## PASSAGE TO READ
Just for clarification, you are saying you've never noticed a downside for the F2 Iron Bias defaults?  Is this from field detecting, test garden, etc. investigation, or both?  And what ferrous targets have shown improvement, sheet metal scraps, nails,...?

Test garden and general usage.  First of all, I am not really into science experiments and exhaustive testing.  I still have a day job, so my swing time is precious and I would rather get to it and find targets rather than spend countless hours collecting exhaustive data in test gardens and plastic boxes full of hot dirt.  I appreciate the folks who are willing to do that and share the information with us but the fact is that the variables are many and unless all possible combinations of conditions, targets, detectors, coils, settings are tested, then I take all test information with a grain of salt for my situations and how I hunt and make general conclusions - I don't obsess over results because we are using a crude detection instrument in the first place and like I said, conclusions are suspect when you are only testing a miniscule subset of possible variabilities. 

That being said, I do have some reference non-ferrous targets that are intentionally placed near iron and iron that falses and I see a definite difference between FE and F2 in the way the target signal behaves and I prefer F2 because the signal seems more crisp, don't see any significant downside to running at the default F2 setting, so I mainly just leave it there, and really like how it cleans up all types of falsing iron from small nail heads to large pieces of flat iron.  The falsing mitigation is stark and huge for me and is worth a lot more than worrying about the extreme low probablity of masking that might ever occur.

## INSTRUCTION
Continue the forum reply on the F2 iron bias setting, beginning after its final sentence.

Records
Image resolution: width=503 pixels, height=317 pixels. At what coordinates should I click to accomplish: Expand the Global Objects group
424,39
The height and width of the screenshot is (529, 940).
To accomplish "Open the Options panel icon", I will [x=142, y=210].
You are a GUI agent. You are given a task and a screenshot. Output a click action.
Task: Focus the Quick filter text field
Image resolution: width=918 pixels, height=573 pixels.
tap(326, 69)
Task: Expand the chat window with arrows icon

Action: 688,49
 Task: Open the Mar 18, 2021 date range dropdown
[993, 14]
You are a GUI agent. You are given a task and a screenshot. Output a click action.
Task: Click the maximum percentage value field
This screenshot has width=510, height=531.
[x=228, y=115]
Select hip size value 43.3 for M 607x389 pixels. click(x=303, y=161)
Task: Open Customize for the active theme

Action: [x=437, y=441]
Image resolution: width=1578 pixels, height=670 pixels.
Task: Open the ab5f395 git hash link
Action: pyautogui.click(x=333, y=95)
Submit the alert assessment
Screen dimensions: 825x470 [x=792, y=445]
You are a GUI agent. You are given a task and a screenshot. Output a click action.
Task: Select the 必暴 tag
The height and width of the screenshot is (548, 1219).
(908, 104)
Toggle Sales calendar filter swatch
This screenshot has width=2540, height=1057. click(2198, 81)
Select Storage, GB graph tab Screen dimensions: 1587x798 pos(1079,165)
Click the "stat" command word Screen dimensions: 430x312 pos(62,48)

## ANSWER BELOW
Let's talk about potential downsides to using iron bias -

  • It doesn't do what it says it does - makes iffy iron targets or falsing iron targets sound "more ferrous".  I kind of felt that way on FE - felt it wasn't worth the trip vs. the possible downside of "masking" or whatever you want to call it.  F2 - completely different ball game.  As far as I am concerned, ML can do away with FE now that they have F2 but that would probably cause much consternation to folks who have convinced themselves that FE is better.  
  • Turns a non-ferrous target into a ferrous target - Never seen this happen.  I don't think I have ever dug a target with the Equinox that I thought was 100% ferrous that turned out to be non-ferrous.  There are iffy targets, to be sure (even with F2 engaged).  But if F2 shifts a falsing or iffy target to full ferrous, it IS full ferrous in my experience.  I have played with F2 on or off in the field and haven't run into the situation yet (see below for corollary).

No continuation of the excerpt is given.